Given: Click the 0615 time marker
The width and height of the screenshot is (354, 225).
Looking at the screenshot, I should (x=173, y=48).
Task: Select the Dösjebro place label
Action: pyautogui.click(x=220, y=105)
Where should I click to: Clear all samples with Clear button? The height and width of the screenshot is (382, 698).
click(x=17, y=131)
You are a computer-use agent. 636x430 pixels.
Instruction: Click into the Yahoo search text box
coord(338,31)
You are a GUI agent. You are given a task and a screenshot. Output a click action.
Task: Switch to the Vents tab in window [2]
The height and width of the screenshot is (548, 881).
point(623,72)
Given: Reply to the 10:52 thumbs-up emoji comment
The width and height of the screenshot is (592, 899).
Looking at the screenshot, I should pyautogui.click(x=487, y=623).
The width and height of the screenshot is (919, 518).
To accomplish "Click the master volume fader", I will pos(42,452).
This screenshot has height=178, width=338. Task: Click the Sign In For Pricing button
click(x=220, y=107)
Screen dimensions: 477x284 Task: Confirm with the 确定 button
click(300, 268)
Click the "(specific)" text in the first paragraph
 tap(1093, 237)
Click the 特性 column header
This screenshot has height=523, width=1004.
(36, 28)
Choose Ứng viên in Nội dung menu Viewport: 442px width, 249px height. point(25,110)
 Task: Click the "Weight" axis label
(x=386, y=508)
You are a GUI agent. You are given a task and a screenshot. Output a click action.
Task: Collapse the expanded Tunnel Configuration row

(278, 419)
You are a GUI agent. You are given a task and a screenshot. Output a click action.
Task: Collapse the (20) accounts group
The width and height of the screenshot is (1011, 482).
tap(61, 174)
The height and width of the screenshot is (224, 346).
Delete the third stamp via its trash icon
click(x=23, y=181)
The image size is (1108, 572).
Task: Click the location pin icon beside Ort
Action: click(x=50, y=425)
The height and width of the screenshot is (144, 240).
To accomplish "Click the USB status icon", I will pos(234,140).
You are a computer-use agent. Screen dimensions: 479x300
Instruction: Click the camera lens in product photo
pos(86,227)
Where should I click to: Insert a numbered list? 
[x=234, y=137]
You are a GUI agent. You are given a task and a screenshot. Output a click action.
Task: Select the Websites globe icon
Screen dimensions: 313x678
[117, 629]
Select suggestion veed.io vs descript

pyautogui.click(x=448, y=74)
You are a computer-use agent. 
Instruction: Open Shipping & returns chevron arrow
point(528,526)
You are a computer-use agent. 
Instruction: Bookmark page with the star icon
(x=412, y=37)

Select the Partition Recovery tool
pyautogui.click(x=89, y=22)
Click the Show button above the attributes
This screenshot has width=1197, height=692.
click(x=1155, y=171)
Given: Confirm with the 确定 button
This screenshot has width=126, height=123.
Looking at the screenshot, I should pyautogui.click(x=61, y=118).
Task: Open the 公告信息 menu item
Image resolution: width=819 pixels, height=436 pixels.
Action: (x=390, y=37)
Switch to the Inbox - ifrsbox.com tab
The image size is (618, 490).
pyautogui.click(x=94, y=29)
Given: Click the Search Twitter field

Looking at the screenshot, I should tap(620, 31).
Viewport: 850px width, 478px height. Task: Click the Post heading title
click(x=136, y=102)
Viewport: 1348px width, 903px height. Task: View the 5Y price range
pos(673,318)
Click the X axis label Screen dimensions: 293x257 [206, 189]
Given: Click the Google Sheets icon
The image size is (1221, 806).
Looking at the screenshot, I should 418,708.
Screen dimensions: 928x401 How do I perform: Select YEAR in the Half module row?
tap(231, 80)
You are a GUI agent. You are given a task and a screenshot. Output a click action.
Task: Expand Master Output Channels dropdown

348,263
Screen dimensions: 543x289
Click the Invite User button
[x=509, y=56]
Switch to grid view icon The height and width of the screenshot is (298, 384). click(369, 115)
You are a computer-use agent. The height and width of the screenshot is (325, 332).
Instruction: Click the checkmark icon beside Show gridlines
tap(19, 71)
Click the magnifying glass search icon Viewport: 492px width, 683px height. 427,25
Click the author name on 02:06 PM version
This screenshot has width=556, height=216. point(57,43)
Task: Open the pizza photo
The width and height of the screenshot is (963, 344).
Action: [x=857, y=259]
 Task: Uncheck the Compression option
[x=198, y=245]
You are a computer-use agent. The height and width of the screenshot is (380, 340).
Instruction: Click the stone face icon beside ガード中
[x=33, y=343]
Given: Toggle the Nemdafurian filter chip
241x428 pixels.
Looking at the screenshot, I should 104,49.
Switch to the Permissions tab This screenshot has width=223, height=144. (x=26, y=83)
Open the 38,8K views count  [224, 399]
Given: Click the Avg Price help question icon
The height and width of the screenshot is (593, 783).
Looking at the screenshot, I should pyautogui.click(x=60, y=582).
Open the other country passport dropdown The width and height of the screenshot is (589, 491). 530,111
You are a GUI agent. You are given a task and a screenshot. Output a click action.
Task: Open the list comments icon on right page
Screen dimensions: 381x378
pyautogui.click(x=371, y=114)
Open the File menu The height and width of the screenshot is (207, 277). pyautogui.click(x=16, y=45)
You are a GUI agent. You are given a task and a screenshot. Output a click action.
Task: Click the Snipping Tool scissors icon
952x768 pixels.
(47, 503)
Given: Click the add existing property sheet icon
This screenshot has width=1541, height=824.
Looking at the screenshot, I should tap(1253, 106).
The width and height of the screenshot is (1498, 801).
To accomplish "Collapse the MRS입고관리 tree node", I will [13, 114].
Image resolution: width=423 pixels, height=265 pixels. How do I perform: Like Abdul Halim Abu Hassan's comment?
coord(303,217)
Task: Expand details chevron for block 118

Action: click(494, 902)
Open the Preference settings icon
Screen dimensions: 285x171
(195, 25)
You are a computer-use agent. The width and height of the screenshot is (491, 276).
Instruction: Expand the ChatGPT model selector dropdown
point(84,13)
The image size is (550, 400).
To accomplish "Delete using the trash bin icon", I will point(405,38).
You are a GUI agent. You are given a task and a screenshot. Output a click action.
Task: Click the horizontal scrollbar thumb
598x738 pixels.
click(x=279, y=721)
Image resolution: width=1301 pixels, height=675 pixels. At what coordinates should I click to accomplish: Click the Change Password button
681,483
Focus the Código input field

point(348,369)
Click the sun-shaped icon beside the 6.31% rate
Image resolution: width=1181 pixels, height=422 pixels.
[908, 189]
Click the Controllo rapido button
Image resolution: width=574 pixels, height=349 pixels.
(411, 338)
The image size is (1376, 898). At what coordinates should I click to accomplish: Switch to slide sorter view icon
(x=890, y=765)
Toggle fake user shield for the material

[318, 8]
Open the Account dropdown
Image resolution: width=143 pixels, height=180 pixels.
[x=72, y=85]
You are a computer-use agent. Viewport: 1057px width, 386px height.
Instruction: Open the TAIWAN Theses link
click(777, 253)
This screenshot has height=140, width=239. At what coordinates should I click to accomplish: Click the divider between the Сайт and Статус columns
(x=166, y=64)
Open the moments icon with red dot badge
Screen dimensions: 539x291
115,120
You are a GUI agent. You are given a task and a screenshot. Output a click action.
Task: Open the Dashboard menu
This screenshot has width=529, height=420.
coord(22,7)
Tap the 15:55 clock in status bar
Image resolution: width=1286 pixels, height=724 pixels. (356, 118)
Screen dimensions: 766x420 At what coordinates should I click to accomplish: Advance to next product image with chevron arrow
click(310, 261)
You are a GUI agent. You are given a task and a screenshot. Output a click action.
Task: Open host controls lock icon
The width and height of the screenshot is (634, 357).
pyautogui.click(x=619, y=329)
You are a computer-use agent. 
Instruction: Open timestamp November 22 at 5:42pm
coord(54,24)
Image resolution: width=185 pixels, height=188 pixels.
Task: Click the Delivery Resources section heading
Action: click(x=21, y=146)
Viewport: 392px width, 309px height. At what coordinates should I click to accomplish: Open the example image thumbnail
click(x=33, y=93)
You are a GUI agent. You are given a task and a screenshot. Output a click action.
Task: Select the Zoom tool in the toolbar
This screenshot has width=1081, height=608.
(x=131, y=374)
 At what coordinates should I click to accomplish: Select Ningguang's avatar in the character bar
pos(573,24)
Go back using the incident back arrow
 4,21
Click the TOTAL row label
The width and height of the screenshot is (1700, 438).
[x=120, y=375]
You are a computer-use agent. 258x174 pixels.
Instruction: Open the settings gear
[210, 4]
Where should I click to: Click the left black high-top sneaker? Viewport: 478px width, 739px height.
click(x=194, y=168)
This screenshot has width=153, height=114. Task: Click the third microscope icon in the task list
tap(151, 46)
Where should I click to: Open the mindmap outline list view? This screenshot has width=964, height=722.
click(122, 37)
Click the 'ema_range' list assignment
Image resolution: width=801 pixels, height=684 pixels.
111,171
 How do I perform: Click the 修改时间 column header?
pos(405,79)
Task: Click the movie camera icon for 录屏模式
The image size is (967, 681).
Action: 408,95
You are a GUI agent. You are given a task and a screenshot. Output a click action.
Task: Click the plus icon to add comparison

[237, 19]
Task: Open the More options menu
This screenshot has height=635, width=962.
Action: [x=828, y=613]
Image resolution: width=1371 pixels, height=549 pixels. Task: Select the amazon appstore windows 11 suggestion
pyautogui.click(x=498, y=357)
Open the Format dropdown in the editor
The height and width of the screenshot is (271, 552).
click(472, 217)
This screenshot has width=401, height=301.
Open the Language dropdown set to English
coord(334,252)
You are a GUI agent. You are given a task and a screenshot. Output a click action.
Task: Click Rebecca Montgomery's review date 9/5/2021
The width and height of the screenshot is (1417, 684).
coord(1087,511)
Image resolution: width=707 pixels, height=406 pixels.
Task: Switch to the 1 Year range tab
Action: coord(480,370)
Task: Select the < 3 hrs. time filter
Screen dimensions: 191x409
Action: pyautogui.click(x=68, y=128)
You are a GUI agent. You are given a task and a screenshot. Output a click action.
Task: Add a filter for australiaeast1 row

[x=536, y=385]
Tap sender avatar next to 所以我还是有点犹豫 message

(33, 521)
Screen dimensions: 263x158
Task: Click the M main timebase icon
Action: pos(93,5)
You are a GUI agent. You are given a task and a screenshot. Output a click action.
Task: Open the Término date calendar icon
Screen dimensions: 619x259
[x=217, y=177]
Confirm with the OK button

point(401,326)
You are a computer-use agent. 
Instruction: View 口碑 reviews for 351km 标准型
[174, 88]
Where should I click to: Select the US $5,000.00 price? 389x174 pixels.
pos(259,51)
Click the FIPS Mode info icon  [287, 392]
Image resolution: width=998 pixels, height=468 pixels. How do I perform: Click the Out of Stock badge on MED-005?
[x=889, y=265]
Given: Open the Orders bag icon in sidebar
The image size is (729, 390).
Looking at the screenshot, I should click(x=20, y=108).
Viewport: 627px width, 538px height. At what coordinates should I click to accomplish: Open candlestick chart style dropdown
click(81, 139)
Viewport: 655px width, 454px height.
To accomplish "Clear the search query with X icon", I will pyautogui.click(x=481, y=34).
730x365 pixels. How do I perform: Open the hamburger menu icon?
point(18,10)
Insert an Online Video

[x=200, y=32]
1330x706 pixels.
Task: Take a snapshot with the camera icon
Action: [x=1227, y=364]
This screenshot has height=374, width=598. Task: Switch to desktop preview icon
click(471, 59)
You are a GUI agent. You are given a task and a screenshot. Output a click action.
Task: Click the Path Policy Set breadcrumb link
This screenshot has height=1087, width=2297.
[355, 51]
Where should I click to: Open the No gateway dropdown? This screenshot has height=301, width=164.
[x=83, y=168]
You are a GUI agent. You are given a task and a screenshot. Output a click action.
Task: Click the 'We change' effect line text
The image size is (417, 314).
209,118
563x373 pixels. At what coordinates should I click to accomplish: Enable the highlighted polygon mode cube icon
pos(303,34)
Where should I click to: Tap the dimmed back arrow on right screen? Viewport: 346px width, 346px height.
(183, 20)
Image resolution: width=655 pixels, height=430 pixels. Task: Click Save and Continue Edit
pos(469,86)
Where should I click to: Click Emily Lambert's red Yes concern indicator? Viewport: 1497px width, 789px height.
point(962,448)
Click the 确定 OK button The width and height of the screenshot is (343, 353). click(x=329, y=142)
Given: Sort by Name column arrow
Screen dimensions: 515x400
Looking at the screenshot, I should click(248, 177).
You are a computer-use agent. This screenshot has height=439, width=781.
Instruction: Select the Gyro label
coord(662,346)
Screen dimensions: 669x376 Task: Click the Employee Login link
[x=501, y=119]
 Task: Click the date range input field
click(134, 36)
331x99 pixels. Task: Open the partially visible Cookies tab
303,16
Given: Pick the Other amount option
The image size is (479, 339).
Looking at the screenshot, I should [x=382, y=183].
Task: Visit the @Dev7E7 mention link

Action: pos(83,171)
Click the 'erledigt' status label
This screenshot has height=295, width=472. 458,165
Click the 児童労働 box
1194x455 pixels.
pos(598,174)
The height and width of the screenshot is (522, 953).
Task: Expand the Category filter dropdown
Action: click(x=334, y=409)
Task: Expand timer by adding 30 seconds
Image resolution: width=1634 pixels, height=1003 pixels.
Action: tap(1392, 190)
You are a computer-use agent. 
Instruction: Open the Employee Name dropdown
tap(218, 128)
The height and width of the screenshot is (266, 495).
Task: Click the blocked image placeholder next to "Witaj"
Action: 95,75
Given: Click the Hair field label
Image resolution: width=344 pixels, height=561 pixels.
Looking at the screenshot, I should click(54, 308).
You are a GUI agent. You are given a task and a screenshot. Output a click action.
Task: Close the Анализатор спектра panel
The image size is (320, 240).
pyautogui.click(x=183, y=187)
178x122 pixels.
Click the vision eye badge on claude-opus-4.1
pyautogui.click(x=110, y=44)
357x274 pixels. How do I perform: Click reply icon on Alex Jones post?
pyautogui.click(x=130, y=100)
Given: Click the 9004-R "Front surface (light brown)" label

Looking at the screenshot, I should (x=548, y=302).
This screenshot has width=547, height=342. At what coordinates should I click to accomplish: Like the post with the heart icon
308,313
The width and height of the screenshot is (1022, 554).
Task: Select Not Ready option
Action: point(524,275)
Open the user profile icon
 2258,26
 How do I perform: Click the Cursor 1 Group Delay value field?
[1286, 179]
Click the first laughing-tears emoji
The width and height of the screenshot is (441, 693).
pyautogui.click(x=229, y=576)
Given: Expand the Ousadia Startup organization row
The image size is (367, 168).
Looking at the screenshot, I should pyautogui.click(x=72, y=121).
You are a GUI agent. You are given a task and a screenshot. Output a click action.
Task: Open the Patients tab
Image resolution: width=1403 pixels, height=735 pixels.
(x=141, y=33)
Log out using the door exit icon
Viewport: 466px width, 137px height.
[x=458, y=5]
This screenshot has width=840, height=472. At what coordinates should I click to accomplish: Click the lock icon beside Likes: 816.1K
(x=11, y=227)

_Exercise instructions:_ Your answer must be the lines from the first line of the entries above through the line that contains "Task: Switch to the Vents tab in window [2]", written out exactly.

_Problem solution:_
Given: Click the 0615 time marker
The width and height of the screenshot is (354, 225).
Looking at the screenshot, I should (x=173, y=48).
Task: Select the Dösjebro place label
Action: pyautogui.click(x=220, y=105)
Where should I click to: Clear all samples with Clear button? The height and width of the screenshot is (382, 698).
click(x=17, y=131)
You are a computer-use agent. 636x430 pixels.
Instruction: Click into the Yahoo search text box
coord(338,31)
You are a GUI agent. You are given a task and a screenshot. Output a click action.
Task: Switch to the Vents tab in window [2]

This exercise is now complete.